As to plaintiffs' argument that the grant of a defendant's motion to compel an examination of the plaintiff by a vocational rehabilitation expert is only appropriate where the plaintiff has utilized his or her own vocational rehabilitation specialist to support his or her injury claims, the court declines to read existing precedent to require such a conclusion. The court in Kavanagh v Ogden Allied Maintenance Corp. (92 NY2d 952), cited by plaintiffs, explicitly limited its holding to cases where the plaintiff has retained a vocational rehabilitation expert to testify on his or her behalf at trial, and did not reach the issue of whether a defendant would be entitled to such an examination of plaintiff where the trial court found the examination was material and necessary to defend against a claim for future lost wages. Plaintiffs have also not cited to any authority, and the court is not aware of any, which affirmatively prohibits a trial court from exercising its supervisory authority over discovery matters pursuant to CPLR 3101 in regard to the examination of a plaintiff by a vocational specialist under these circumstances. Indeed, the Court of Appeals, in Kavanagh, explicitly affirmed that CPLR 3121(a) does not impose any limitation on the court's broad discretion in supervising discovery pursuant to CPLR 3101 (id. at 954). Additionally, the court finds the reasoning of the recent First Department case, Freni v Eastbridge Assoc.(309 AD2d 700), to be persuasive on this issue. In Freni, the Appellate Division affirmed the grant of defendant's motion to compel the examination of plaintiff by a vocational specialist where plaintiff claimed lost future wages, finding that such a holding "is consistent with the view expressed in Kavanagh that the scope of th[e] discovery statutes is very broad, consistent with New York's policy of permitting open and far-reaching pretrial discovery" (id. at 700 [internal quotation marks and citations omitted]).
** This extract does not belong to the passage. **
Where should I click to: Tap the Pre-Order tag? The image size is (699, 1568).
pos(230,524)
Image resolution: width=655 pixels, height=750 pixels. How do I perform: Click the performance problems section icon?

In rejecting plaintiff's argument that such an examination should only be allowed if plaintiff intended to use a vocational [*4]rehabilitation specialist to support his or her case, the court further noted that:

"Defendants may consider a vocational expert far more qualified than a medical doctor in determining whether plaintiff's injuries prevent him from working, and restricting them from this proof on the ground that plaintiff failed to retain his own expert would impair their right to discovery. On the other hand, adopting a rule of reciprocity, as plaintiff suggests we should, would enable plaintiff to control and limit the scope of discovery on an issue that he has placed in controversy."

This court agrees.

As a result, defendant's motion to compel the examination of plaintiff by a vocational rehabilitation expert is granted. Defendant is to designate such expert within 30 days of the date of this order. Defendant is to schedule, and plaintiff is to appear for, an examination by such designated vocational rehabilitation expert within 30 days of defendant's designation of same.

This constitutes the decision and order of the court.

E N T E R,

J. S. C.

Decision Date: January 27, 2004

Footnotes


Footnote 1: Plaintiff Zuli Perasevic is suing derivatively for the loss of society and companionship of her husband, Abdylj Perasevic. The term "plaintiff" when used in the singular herein, will always refer to plaintiff Abdylj Perasevic.